Distributed autonomous control of multiple spacecraft during close proximity operations

Abstract

This research contributes to multiple spacecraft control by developing an autonomous distributed control algorithm for close proximity operations of multiple spacecraft systems, including rendezvous and docking scenarios. The proposed control algorithm combines the efficiency of the Linear Quadratic Regulator (LQR) and the robust collision avoidance capability of the Artificial Potential Function (APF) method. The LQR control effort serves as the attractive force toward goal positions, while the APF-based repulsive functions provide collision avoidance for both fixed and moving obstacles. The combination of the LQR and APF control logics, referred to as the LQR/APF control algorithm, yielded promising results as demonstrated by the numerous multiple spacecraft maneuver simulations reported in this dissertation.
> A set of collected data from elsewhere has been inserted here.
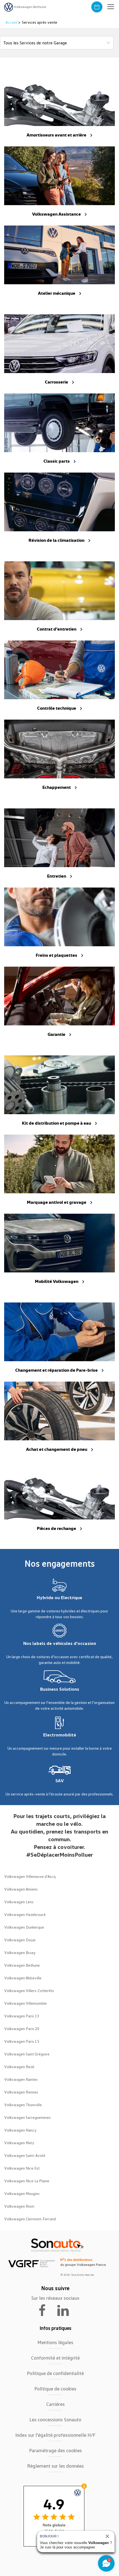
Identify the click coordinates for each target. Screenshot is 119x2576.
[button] (111, 7)
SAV (59, 1780)
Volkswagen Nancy (20, 2130)
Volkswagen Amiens (21, 1889)
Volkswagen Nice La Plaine (26, 2180)
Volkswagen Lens (18, 1901)
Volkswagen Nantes (21, 2079)
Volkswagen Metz (19, 2142)
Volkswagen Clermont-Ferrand (30, 2218)
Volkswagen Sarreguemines (27, 2117)
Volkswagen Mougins (22, 2193)
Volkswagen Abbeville (23, 1977)
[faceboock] (45, 2310)
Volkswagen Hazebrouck (25, 1914)
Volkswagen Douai (19, 1939)
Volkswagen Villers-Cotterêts (29, 1990)
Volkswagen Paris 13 (21, 2016)
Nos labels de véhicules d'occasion (59, 1643)
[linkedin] (65, 2310)
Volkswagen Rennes (21, 2092)
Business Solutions (59, 1689)
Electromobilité (59, 1735)
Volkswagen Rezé (19, 2066)
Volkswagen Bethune (22, 1965)
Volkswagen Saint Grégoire (27, 2054)
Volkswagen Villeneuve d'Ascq (30, 1876)
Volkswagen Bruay (20, 1952)
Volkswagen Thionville (23, 2104)
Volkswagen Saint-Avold (24, 2155)
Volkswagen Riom (19, 2206)
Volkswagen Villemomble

In order to validate the proposed control approach, a multiple spacecraft model validation and visualization technique was developed using a versatile MATLABSatellite Toll Kit (STK) interface to propagate the spacecraft models, compare against STK generated ephemeris, and animate for analysis. The MATLAB-STK interface efficacy was demonstrated during the evaluation and analysis of the innovative LQR/APF multiple spacecraft control algorithm. The LQR/APF multiple spacecraft close proximity control algorithm was developed, refined, and thoroughly simulated using high fidelity six Degree of Freedom (DOF) spacecraft models. In order to evaluate the stability and robustness of the control approach a Monte-Carlo simulations set was run. The LQR/APF control algorithm was further evaluated by virtual hardware-in-the-loop implementation at the NPS Spacecraft Robotics Laboratory. The laboratory hosts the Autonomous Docking and Spacecraft Servicing testbed which allows for on-the-ground testing of close proximity multiple spacecraft control concepts.